Plus au sud, stabilité totale sur les Bonos espagnols à 0,423% et +0,5Pt sur les BTP italiens à 0,825% (après s'être dégradés vers 0,857%).
Les 'Gilts' britanniques se tendent de +1Pt de base à 1,0140%.

Côté chiffres du jour, les commandes à l'industrie américaine ont progressé de +1,2% en août, quinzième mois de hausse sur 16, portées par une hausse des achats de machines-outils et d'équipements et composants électroniques.

Le chiffre de juillet a été révisé à la hausse pour faire apparaître une hausse de 0,7% au lieu des +0,4% initialement annoncés.

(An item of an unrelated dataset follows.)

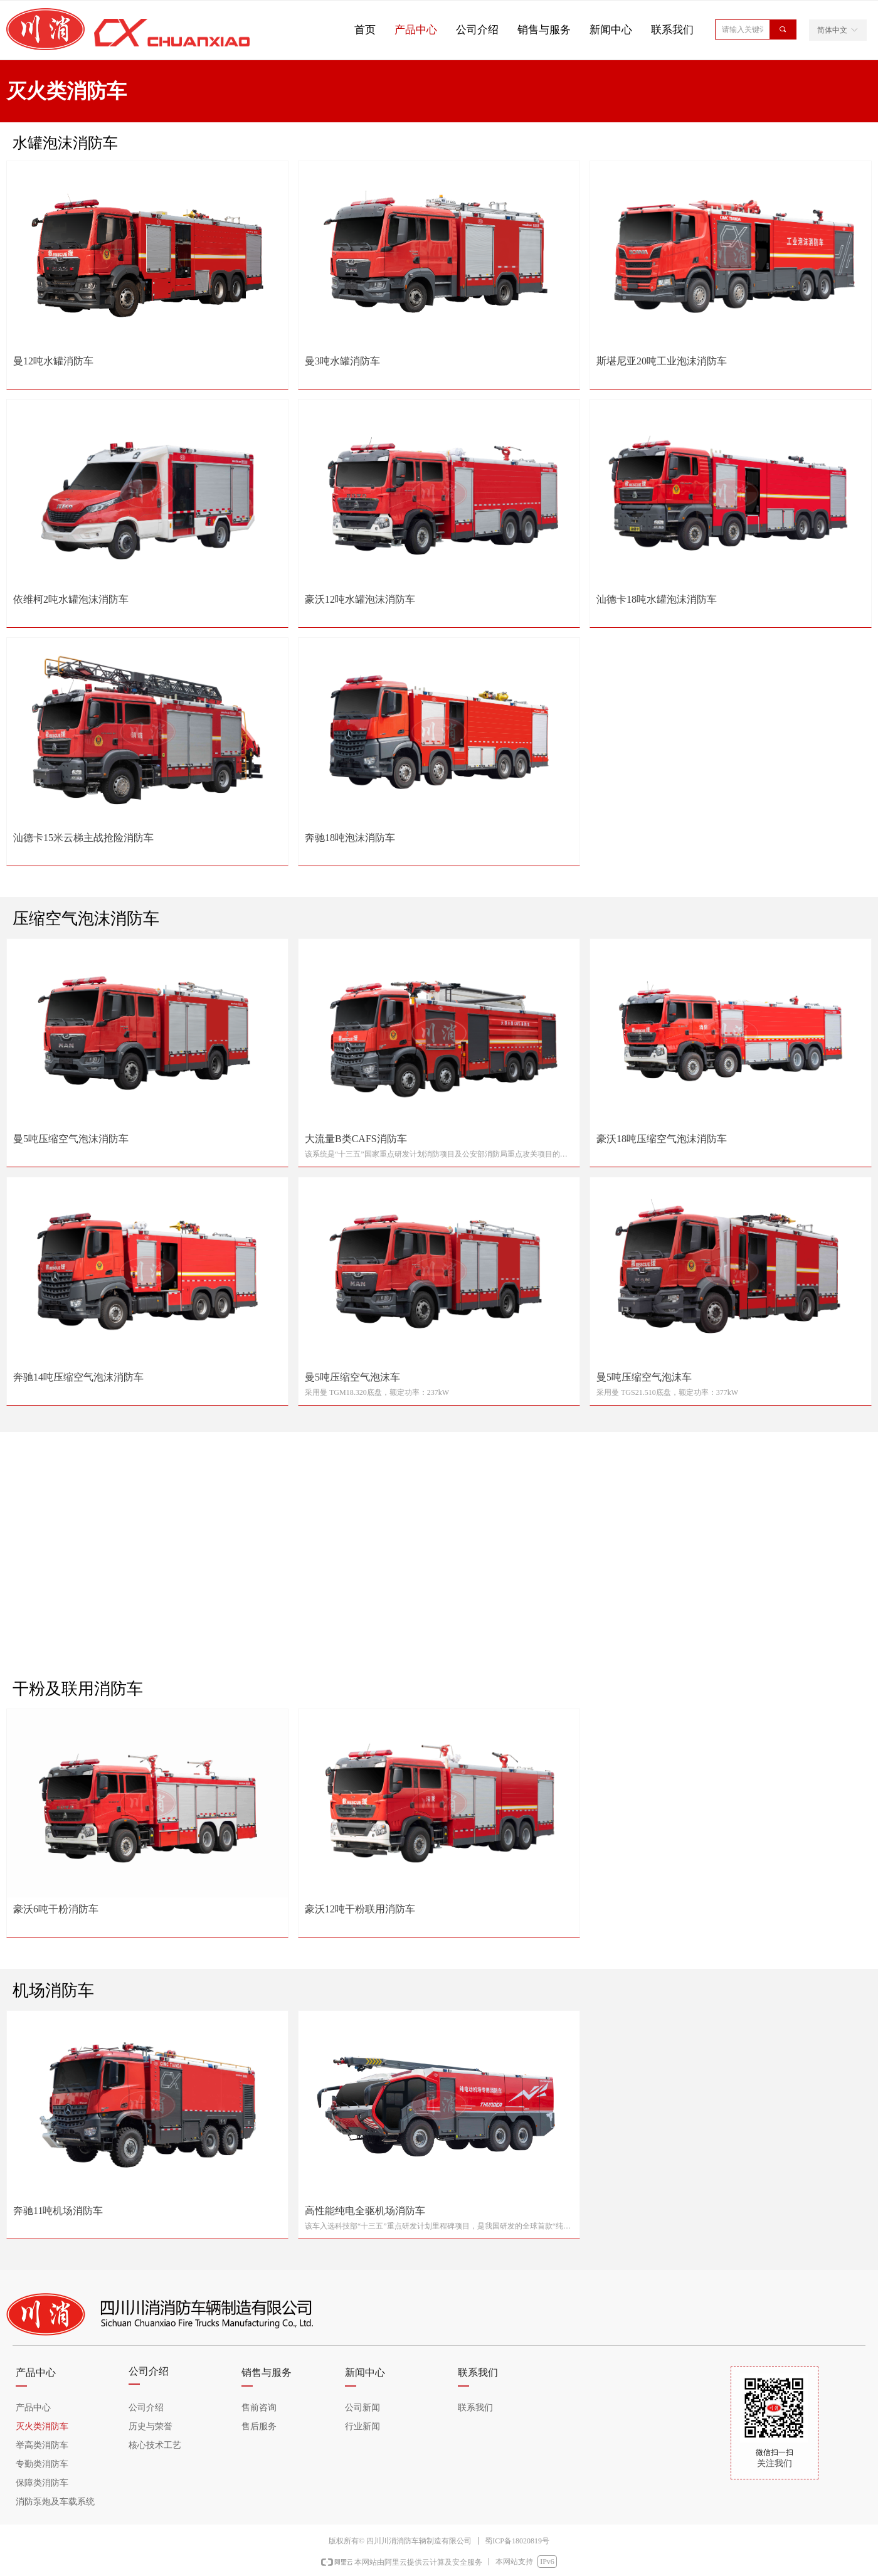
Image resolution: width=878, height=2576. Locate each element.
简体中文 (832, 30)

Mais c'est déjà du passé et les investisseurs s'interrogent sur la remontée des prix de l'énergie (le baril de Brent avec +3% atteint un record annuel de 82$, au plus haut depuis début octobre 2018) : la FED convient que l'épisode inflationniste pourrait être plus durable que prévu et les 2% difficiles à atteindre en 2022.
Wall Street peut également s'inquiéter des risques de 'shutdown' budgétaire aux Etats Unis après le 18 octobre (le Congrès a convenu de permettre un dépassement du plafond de la dette d'ici cette date, mais pour 'après', rien n'est résolu).

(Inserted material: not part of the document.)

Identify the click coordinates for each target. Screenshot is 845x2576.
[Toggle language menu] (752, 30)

Il y a également de gros doutes sur l'adoption du financement du programme de relance de 3.500Mds$ de Joe Biden.

Le point d'orgue de la semaine sera la publication vendredi des chiffres mensuels de l'emploi dont la teneur pourrait inciter la Réserve fédérale à accélérer le calendrier de son resserrement monétaire.

Selon les économistes, l'économie américaine devrait avoir créé autour de 500.000 emplois en septembre, après 235.000 en août et 1,05 million en juillet.